[Exercise passage]

In the last week of December, Lakshya Sen was given copious amounts of bal mithai and singauri, sweets popular in Almora, not just by family and friends but strangers too who welcomed the 20-year-old back home in the hill town.
Though the shuttler from Uttarakhand had won multiple medals and titles in the past, this was different. After all, he was only the third Indian male in the history of the sport to medal (bronze) at the prestigious World Championships.
But 2021 is up and so are the felicitations. It’s been weeks since he made the semi-final in Huelva, Spain, and now the world No.17 has set his sight on a new target: the $400,000 India Open. The third seed remained on course by reaching his third consecutive semi-final, ousting the seasoned eighth seed HS Prannoy 14-21, 21-9, 21-14 in an hour at the Indira Gandhi Sports Complex here.

[/Exercise passage]
[Data extracts]

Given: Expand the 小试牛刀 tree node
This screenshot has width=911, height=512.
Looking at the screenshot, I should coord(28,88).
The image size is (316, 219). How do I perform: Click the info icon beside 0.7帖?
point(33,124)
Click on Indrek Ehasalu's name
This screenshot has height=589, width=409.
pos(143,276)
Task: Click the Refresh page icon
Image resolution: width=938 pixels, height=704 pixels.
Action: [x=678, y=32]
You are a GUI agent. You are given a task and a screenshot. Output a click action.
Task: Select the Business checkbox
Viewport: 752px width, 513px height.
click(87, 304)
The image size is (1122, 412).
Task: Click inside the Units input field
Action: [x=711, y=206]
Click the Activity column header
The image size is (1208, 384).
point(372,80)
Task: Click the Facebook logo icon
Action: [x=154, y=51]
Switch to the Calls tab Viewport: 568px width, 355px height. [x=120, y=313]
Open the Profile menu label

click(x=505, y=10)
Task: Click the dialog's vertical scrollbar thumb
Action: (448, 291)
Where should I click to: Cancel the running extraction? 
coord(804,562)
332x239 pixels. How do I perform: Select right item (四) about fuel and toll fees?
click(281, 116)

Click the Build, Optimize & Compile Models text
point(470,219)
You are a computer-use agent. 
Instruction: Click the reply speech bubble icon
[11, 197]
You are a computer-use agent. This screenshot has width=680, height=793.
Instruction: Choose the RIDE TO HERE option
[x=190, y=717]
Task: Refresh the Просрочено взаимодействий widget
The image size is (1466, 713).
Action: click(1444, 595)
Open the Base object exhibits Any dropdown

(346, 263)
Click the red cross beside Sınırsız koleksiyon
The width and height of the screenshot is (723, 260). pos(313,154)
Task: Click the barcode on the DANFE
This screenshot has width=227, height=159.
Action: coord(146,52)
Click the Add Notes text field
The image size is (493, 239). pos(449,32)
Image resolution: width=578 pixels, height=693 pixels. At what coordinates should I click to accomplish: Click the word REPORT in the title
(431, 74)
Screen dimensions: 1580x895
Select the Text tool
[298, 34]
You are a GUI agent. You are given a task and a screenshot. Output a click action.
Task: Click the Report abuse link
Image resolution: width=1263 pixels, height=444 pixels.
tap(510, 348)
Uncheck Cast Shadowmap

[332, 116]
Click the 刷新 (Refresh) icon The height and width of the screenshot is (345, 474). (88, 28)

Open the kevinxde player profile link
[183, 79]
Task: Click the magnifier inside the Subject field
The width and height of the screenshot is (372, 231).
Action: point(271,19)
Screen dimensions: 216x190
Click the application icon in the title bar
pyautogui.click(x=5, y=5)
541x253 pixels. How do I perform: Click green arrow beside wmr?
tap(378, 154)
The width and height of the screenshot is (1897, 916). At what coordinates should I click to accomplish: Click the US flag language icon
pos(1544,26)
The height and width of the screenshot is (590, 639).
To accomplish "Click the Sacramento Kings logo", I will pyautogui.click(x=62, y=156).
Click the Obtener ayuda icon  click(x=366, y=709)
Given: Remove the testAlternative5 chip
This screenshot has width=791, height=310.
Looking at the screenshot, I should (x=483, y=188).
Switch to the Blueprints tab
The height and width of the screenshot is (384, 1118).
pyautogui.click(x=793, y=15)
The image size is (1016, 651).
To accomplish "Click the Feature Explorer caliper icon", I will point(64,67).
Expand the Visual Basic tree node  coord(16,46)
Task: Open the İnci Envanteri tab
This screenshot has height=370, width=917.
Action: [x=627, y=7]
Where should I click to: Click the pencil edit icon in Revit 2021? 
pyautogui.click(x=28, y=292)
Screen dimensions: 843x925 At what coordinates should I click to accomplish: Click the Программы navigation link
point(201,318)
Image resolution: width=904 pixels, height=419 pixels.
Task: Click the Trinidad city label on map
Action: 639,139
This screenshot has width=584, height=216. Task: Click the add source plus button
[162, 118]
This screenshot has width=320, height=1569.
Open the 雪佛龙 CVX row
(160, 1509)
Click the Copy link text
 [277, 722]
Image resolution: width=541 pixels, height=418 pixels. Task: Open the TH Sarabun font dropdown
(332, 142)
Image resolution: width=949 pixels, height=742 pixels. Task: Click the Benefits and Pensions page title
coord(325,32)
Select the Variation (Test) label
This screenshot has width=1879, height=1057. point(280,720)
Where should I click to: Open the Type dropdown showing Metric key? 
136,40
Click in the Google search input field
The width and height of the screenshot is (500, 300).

[/Data extracts]

[Activity A]
Answer these questions from the article on Lakshya Sen:
(i) Which two sweets popular in Almora was Sen given in the last week of December?
(ii) What medal did he win at the World Championships?
(iii) Whom did he beat to reach his third consecutive semi-final, and by what score?
[Activity B] Put this sentence from the article on Lakshya Sen into Spanish: "Though the shuttler from Uttarakhand had won multiple medals and titles in the past, this was different."
[Activity C] Pick up the article on Lakshya Sen after its last sentence and continue it.
The listing is separate material and has no link to the article on Lakshya Sen.

[Output A]
(i) Bal mithai and singauri.
(ii) Bronze.
(iii) HS Prannoy, 14-21, 21-9, 21-14.

[Output B] Aunque el jugador de bádminton de Uttarakhand había ganado varias medallas y títulos en el pasado, esto era diferente.

[Output C]
It is one thing conquering the world, quite another to overcome compatriots who know your game. That is how it was on Friday with two powerful, aggressive players going head-to-head. They had faced each other twice in the domestic circuit and had a 1-1 record. The result was Prannoy running away with the first game and being on the verge of a semi-final.
“Both of us were playing really fast, the pace of the game was really high, there was aggression because of which I made errors at crucial stages like at 13-all or 14-all. It cost me the game. I was not patient, gave away easy points,” said Sen.
That’s when Sen’s new Korean coach Yoo Yong-sung stepped in. Knowing Prannoy’s style of play, the two-time Olympic medallist told his protégé to not rush in, slow down the game and be patient. The advice worked and Sen pushed the contest into the decider. He used the same tactics in the third game and came out the winner in the first contest between the two in an international competition.
“My coach asked me not to worry, that it was still 50-50, the game wasn’t over, just cut down on the errors and start playing patiently by rallying it out. That worked well. From the second game to the third, I stuck to the plan of slowing it down which helped me close the game,” said Sen, who became only the second Indian after Chetan Anand to reach the men’s singles semis of India Open on debut.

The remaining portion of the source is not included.